Brooklyn from the Staten Island Ferry
Panorama shot of ferry
from lunch site
If you go to New York, the Staten Island Ferry is a must!  The ferry is free and from it you can feast your eyes on wonderful views of the New York from the water.  For the ride over, I hung out on the port side and had a great view of Brooklyn.  Looking back, I could see the financial district in lower Manhattan and ahead the V Narrow's bridge that links Brooklyn to Staten Island.  It was a pleasant ride with enough wind to keep me cool on a warm day.  After arriving on Staten Island, we enjoyed a late lunch outside on a patio that overlooked the harbor and Manhattan in the distance.  Staten Island is mostly residential.  I had been interested in seeing the National Lighthouse Museum, but it was closed on Monday, the day we were on the island.  We asked a local police officer what to see or do and his best suggestion was a huge mall across the island on the subway. I hadn't traveled this far to shop, so we took the ferry back across the water and then the subway to Brooklyn and spent the rest of the afternoon walking across the Brooklyn Bridge.  On the trip back, I stayed on the port side (left) and was treated with views of the Statue of Liberty, Ellis Island, Newark as well as watch sailboats gracefully sail in the harbor.  The ferry ride to Staten Island makes my "must do" list for NYC.
Manhattan from Staten Island
Have you ever been to Staten Island?  What do you  think about the USA Women's Soccer Team?

Thursday, July 02, 2015

New York City Hideouts

Even with the hordes of people, there are still some places in New York where one can enjoy quietness and a break of people.  These two are both nice spots that I discovered last week.

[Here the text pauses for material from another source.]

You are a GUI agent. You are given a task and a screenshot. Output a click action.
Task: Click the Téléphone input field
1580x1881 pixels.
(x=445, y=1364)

FDR's Four Freedom Park on Roosevelt Island

iPhone panorama shot from south point of island

The United Nations from Roosevelt Island
Roosevelt Island is a long narrow island in the East River between Manhattan and Long Island.  The north end of the island consists of apartment buildings, but the south end is mostly a park.  It is also the site of the ruins of the city's old smallpox hospital and on the point is a small park/monument dedicated to Franklin Roosevelt's "Four Freedoms" which overlooks the United Nations.  I decided to check out this island in order to get a good look at the place where my daughter was spending the week as an intern, and was pleasantly surprised by how pleasant of a place this was to hang out.  Sitting by the point, I watched barges and boats make their way up and down the East River and helicopters whirl back and forth, yet felt totally isolated.  Although the island can be accessed by a subway (F line) I would recommend the tram.  The tram leaves from Second Avenue and 60th Street (just west of the Ed Koch Queensboro Bridge) and provides great views up and down the East River. 

Tram to Roosevelt Island
This stop, which few seem to know about (I even had one friend who grew up in NYC say she'd never been on Roosevelt Island), is another must see site in the city.  It is also cheap as you can use your MTA card to take the tram.  A $31 seven day unlimited MTA card is well worth the investment. Warning, the Four Freedom monument doesnt open until 9 AM, but if you get there early, there are places you can wait around the ruins of old small pox hospital.  There is also an indoor tennis center on the north end of the island.

Tudor City Greens
Just a block south of the UN and running between 40th and 43rd Street is a neat garden park with benches and lots of old trees with shade and various shrubbery and flowers.  It is a private park, ran by a non-profit board.  The park is clean and well maintained and since my daughter was doing an internship in the UN, it was a great place to hang out in the morning and read while waiting for museums to open as well as to wait in the evening.  One evening there was even a concert in the lower section of the park.  But most of the time there was only a handful of people in the park, mostly reading and waiting.

Do the crowds ever get to you and you find yourself wanting a break?  If you have been to NYC, do you have a favorite Hideaway?